▶ EXERCISE AIM:
Gather all lines in the data that hold the string "Open".

▶ Stored items:
########
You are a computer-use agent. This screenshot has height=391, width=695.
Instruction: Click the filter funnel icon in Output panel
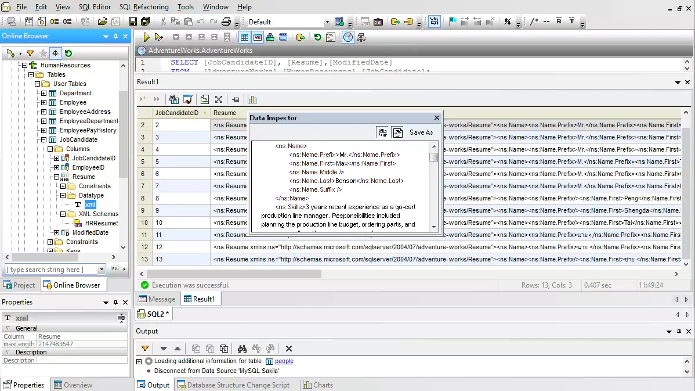[145, 349]
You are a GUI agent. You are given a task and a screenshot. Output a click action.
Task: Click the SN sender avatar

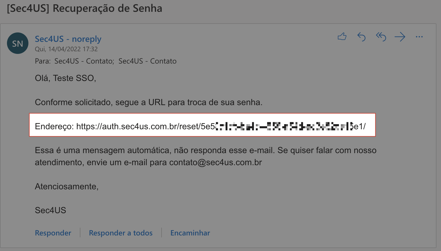[18, 43]
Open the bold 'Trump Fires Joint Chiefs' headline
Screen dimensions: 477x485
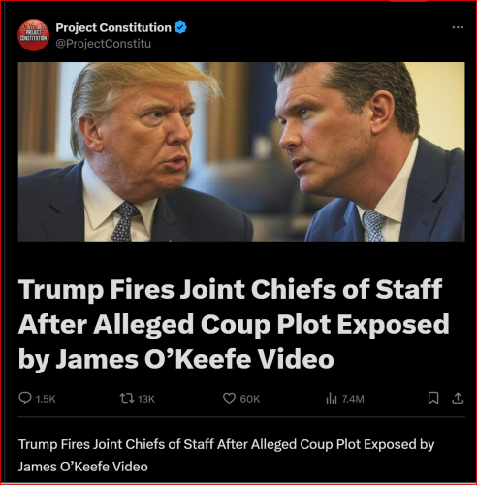[x=234, y=323]
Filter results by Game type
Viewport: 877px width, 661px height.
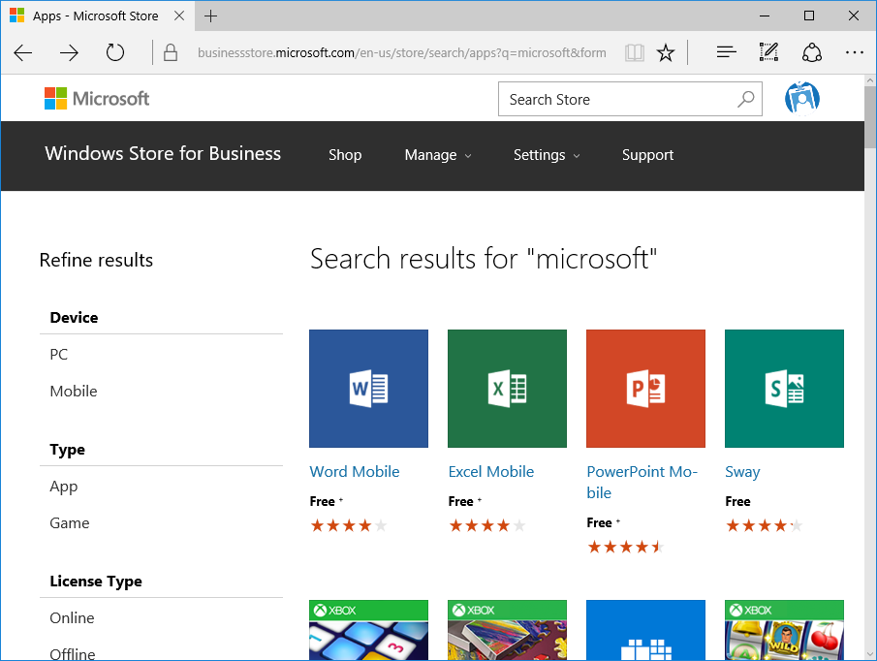click(70, 523)
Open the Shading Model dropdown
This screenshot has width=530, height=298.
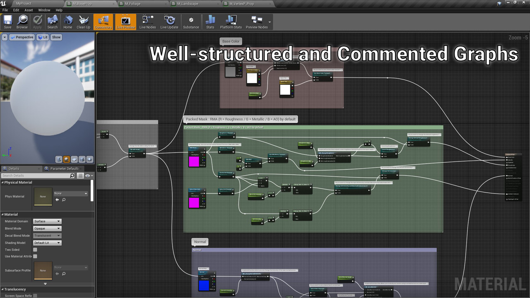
########
▶ RESULT FOR THIS TASK:
Open the bold 'Trump Fires Joint Chiefs' headline
Open the Shading Model dropdown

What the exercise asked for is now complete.